The grid has 2_1 for 15dn = 219 + x, so x ends in 2. The neighbours of X = 17 are {34, 52}, so x = 52, giving 15dn = 271. The grid is now filled, as shown.
The preamble hints at decoding the grid downwards (thematically, like falling hailstones) rather than across. Looking at the first column, 16181542 can be split into alphabet positions (using A = 1, B = 2 etc) in a few ways. As 61, 81, 54 and 42 are not in the range 1 to 26, there must be splits between their digits, ie 16|18|15|4|2, with corresponding options AF/P, AH/R, AE/O, D, B/U (“borrowing” the 1 from the top of the second column), from which PRODU looks most promising. Extending this to all the columns, the message PRODUCE 38 HAILSTONE NUMBERS FROM 988 AND FILL GRID can be extracted.
The first 38 numbers in the hailstone sequence starting from 988 are: 988, 494, 247, 742, 371, 1114, 557, 1672, 836, 418, 209, 628, 314, 157, 472, 236, 118, 59, 178, 89, 268, 134, 67, 202, 101, 304, 152, 76, 38, 19, 58, 29, 88, 44, 22, 11, 34, 17. After clearing the contents of all but the circled cells, these can be fitted in to complete the final grid.
To start with, 6dn is 1_1_, so it can only be 1114, which leaves 19dn = 1672. There are then only single options for 16ac = 209, 17ac = 314, 30ac = 628 and 31ac = 988. 5ac and 13dn are both _18, so they must use {118, 418} in either order, which leaves 178 as the only option for 1_8 at 19ac, forcing 17dn = 371.

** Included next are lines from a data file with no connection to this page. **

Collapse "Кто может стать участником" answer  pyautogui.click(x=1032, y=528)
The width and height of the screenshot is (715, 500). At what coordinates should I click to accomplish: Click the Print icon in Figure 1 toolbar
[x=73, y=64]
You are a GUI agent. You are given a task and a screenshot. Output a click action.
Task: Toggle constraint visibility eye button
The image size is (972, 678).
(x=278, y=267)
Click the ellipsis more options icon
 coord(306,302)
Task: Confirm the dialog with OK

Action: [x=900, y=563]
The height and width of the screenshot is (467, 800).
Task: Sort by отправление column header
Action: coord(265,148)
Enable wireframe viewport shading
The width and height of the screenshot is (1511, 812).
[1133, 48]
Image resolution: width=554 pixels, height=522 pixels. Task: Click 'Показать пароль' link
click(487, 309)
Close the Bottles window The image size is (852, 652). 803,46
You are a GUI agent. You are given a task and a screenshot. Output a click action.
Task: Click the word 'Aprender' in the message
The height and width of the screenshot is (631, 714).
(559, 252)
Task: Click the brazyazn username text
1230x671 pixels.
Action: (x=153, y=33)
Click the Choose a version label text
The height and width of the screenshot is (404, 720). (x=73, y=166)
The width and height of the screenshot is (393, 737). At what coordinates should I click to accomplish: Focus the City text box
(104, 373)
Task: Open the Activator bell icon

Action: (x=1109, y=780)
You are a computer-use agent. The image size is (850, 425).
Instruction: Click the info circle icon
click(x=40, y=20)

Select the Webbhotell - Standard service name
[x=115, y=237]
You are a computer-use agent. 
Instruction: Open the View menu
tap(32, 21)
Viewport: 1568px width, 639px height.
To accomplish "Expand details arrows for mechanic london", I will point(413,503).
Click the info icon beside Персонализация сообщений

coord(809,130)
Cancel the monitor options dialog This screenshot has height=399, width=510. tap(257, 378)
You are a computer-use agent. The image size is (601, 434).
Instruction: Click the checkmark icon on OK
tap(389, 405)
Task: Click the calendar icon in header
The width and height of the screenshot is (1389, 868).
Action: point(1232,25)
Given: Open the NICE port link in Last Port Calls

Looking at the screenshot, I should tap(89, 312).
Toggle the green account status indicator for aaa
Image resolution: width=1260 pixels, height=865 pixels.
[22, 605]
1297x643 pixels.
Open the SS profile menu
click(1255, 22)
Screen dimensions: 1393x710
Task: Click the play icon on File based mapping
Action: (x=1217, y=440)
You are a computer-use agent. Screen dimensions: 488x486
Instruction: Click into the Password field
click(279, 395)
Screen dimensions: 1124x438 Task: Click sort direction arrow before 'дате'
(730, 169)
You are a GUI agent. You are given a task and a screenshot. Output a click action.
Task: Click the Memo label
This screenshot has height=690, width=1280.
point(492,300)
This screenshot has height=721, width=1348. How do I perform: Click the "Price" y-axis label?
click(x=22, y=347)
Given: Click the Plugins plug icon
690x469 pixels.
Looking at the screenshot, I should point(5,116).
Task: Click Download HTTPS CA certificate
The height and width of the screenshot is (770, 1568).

20ac and 18dn both have a central 4, so they must be {247, 742} in either order. For 15dn, there’s no number to fit _77, so it must be 472, making 14ac = 134, 20ac = 742 and 18dn = 247, and then 24ac = 76.
Ending in 8, 23dn can only be 268 (as 118 and 418 are accounted for), forcing 22ac = 152. Starting with 2, 16dn is either 202 or 236; for 21ac there’s no number to match 6_6, so 16dn = 202 and 21ac = 236. With 0 in the middle, 11dn is either 101 or 304; 10ac can’t be 13 (not in the list), so 11dn = 101 and 10ac = 11. Now 13dn can’t be 118 because there’s no number ending in 1 for 12ac, so 13dn = 418 and 5ac = 118. Only one number starting with 1 remains, so 9ac = 157.
Ending in 4, 12ac is either 304 or 494; as there are no numbers ending in 3 for 3dn, 12ac = 494 and 3dn = 304. Then 2ac has 3 in the middle, so 2ac = 836, and the last remaining three-digit number is 25ac = 557.
Of the two-digit numbers, there’s only one starting with 6, so 4dn = 67. That leaves only one ending in 7, so 7dn = 17. That leaves only one starting with 1, so 5dn = 19. Ending in 4, 29dn is either 34 or 44, but there’s no number ending in 3 for 28ac, so 29dn = 44, which forces 28ac = 34 and 28dn = 38.
The remaining numbers are {22, 29, 58, 59, 88, 89}. The 22 can’t go at 8ac because that would make 2dn 82, so 1dn = 22, forcing 8ac = 29 and 2dn = 89. Then 27dn can only be 59, forcing 25dn = 58 and then 26dn = 88, completing the final grid.